● **Data records**:
^^^^^^^^
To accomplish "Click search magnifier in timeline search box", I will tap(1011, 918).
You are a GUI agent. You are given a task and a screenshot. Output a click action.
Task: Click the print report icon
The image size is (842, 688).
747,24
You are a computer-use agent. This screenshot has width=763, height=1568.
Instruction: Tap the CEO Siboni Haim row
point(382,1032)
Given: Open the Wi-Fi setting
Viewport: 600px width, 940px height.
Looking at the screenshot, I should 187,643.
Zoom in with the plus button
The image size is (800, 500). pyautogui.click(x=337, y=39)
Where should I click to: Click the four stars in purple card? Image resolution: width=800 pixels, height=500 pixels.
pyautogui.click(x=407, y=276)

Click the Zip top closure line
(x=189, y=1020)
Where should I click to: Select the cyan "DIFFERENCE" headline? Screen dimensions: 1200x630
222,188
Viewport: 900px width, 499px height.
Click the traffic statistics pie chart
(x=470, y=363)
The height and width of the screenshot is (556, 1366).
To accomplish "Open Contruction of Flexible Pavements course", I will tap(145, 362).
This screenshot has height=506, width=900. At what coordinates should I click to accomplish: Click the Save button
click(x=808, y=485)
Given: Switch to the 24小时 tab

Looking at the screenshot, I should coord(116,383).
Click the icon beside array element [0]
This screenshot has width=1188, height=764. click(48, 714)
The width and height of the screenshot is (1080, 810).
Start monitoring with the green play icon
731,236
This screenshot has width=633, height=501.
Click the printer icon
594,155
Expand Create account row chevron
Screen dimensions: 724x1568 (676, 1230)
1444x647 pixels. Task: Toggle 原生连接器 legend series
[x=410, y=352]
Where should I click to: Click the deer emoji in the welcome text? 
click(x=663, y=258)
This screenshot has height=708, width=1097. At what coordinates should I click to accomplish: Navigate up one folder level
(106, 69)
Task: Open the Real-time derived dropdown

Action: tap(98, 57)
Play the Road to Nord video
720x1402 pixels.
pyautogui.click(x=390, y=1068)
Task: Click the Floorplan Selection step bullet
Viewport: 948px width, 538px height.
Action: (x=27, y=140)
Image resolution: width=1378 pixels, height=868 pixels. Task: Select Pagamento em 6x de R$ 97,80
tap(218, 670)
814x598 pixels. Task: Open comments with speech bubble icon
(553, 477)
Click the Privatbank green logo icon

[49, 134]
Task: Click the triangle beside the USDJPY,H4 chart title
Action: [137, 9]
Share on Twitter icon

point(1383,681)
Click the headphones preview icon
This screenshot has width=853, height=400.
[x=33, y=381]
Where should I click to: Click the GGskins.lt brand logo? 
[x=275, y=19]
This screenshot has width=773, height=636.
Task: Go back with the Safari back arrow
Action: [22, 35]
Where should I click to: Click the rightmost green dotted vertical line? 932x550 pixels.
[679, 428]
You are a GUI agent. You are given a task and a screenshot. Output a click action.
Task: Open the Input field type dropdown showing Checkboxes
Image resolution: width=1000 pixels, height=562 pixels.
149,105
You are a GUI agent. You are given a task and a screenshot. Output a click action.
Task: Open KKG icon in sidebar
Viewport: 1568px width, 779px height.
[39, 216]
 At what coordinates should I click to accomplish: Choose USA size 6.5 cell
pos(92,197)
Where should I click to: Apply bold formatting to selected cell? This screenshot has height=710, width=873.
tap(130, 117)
^^^^^^^^
● **Problem to solve**: Transcribe the entire listing without a single omission.

● **Exercise answer**:
To accomplish "Click search magnifier in timeline search box", I will tap(1011, 918).
You are a GUI agent. You are given a task and a screenshot. Output a click action.
Task: Click the print report icon
The image size is (842, 688).
747,24
You are a computer-use agent. This screenshot has width=763, height=1568.
Instruction: Tap the CEO Siboni Haim row
point(382,1032)
Given: Open the Wi-Fi setting
Viewport: 600px width, 940px height.
Looking at the screenshot, I should 187,643.
Zoom in with the plus button
The image size is (800, 500). pyautogui.click(x=337, y=39)
Where should I click to: Click the four stars in purple card? Image resolution: width=800 pixels, height=500 pixels.
pyautogui.click(x=407, y=276)

Click the Zip top closure line
(x=189, y=1020)
Where should I click to: Select the cyan "DIFFERENCE" headline? Screen dimensions: 1200x630
222,188
Viewport: 900px width, 499px height.
Click the traffic statistics pie chart
(x=470, y=363)
The height and width of the screenshot is (556, 1366).
To accomplish "Open Contruction of Flexible Pavements course", I will tap(145, 362).
This screenshot has height=506, width=900. At what coordinates should I click to accomplish: Click the Save button
click(x=808, y=485)
Given: Switch to the 24小时 tab

Looking at the screenshot, I should coord(116,383).
Click the icon beside array element [0]
This screenshot has width=1188, height=764. click(48, 714)
The width and height of the screenshot is (1080, 810).
Start monitoring with the green play icon
731,236
This screenshot has width=633, height=501.
Click the printer icon
594,155
Expand Create account row chevron
Screen dimensions: 724x1568 (676, 1230)
1444x647 pixels. Task: Toggle 原生连接器 legend series
[x=410, y=352]
Where should I click to: Click the deer emoji in the welcome text? 
click(x=663, y=258)
This screenshot has height=708, width=1097. At what coordinates should I click to accomplish: Navigate up one folder level
(106, 69)
Task: Open the Real-time derived dropdown

Action: tap(98, 57)
Play the Road to Nord video
720x1402 pixels.
pyautogui.click(x=390, y=1068)
Task: Click the Floorplan Selection step bullet
Viewport: 948px width, 538px height.
Action: (x=27, y=140)
Image resolution: width=1378 pixels, height=868 pixels. Task: Select Pagamento em 6x de R$ 97,80
tap(218, 670)
814x598 pixels. Task: Open comments with speech bubble icon
(553, 477)
Click the Privatbank green logo icon

[49, 134]
Task: Click the triangle beside the USDJPY,H4 chart title
Action: [137, 9]
Share on Twitter icon

point(1383,681)
Click the headphones preview icon
This screenshot has width=853, height=400.
[x=33, y=381]
Where should I click to: Click the GGskins.lt brand logo? 
[x=275, y=19]
This screenshot has width=773, height=636.
Task: Go back with the Safari back arrow
Action: [22, 35]
Where should I click to: Click the rightmost green dotted vertical line? 932x550 pixels.
[679, 428]
You are a GUI agent. You are given a task and a screenshot. Output a click action.
Task: Open the Input field type dropdown showing Checkboxes
Image resolution: width=1000 pixels, height=562 pixels.
149,105
You are a GUI agent. You are given a task and a screenshot. Output a click action.
Task: Open KKG icon in sidebar
Viewport: 1568px width, 779px height.
[39, 216]
 At what coordinates should I click to accomplish: Choose USA size 6.5 cell
pos(92,197)
Where should I click to: Apply bold formatting to selected cell? This screenshot has height=710, width=873.
tap(130, 117)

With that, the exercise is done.